The Department of Agriculture (DA) Secretary Emmanuel F. Piñol said that he had a meeting with Iranian Ambassador to the Philippines Mohammad Tanhaei on Friday to discuss possible trade relations in terms of agriculture between the Philippines and Iran. On Monday, Piñol said that the Philippines might import apples from Iran while the country could also export abaca, banana, and pineapple to Iran.

Here are three fast facts on agricultural trade relations of Philippines with Iran:


1. Imports of Iranian apples can be done once all required protocols are approved. The DA must finalize the Pest Risk Analysis (PRA) in apple fruit samples for pests.

“I’m still waiting for the results, and if everything turns out okay, rest assured that (the document on) importation of apples is ready for signing,” The Philippine Information Agency reported Piñol, as saying.

Piñol added that the Iranian government is “keen on bringing its produce to Philippine markets.”

Aside from Apples, Iran also produces cherries, pomegranates,and pistachios.
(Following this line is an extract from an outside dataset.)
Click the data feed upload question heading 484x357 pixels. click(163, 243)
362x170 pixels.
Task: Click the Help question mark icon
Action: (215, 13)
Piñol said that Iran also wanted to bring these products to the Philippines.

2. Piñol said that the Philippines also want to export abaca, banana and pineapple to Iran. He added that he requested Tanhaei to reduce the tariff of bananas. The current tariff on imported bananas is pegged at 24 percent, which is lower than apple exports.

Joyce Wendam, officer-in-charge of DA-NIR, said that the Negros Island Region is now on the process of locating more regions where these products can be potentially grown. “Considering that Iran is a huge market, the DA Secretary would like to ensure that we have the capacity to supply its needs,” SunStar Bacolod reported Wendam, as saying.

3. Piñol said he will visit Iran in May. This is to explore cooperation in agricultural ventures and to lead Philippine delegations in agri-fishery trade shows.

Piñol added that Iran also wants to produce synthetic rubber supply in exchange for its natural rubber in line with the plans of the Philippines to establish its own local tire factory.

The Iranian government was also Iran willing to work with the Philippine government in research and development activities related to rice, bio-technology and modern farming.

Iran and Philippines have diplomatic relations beginning 1974. Both countries' economic trade have centered on hydrocarbon as the Philippines import oil from Iran. Based on data from the Philippine Statistics Authority (PSA), Iran is not among the list of the Top 20 destinations neither of Philippine exports nor of Top 20 sources of imports.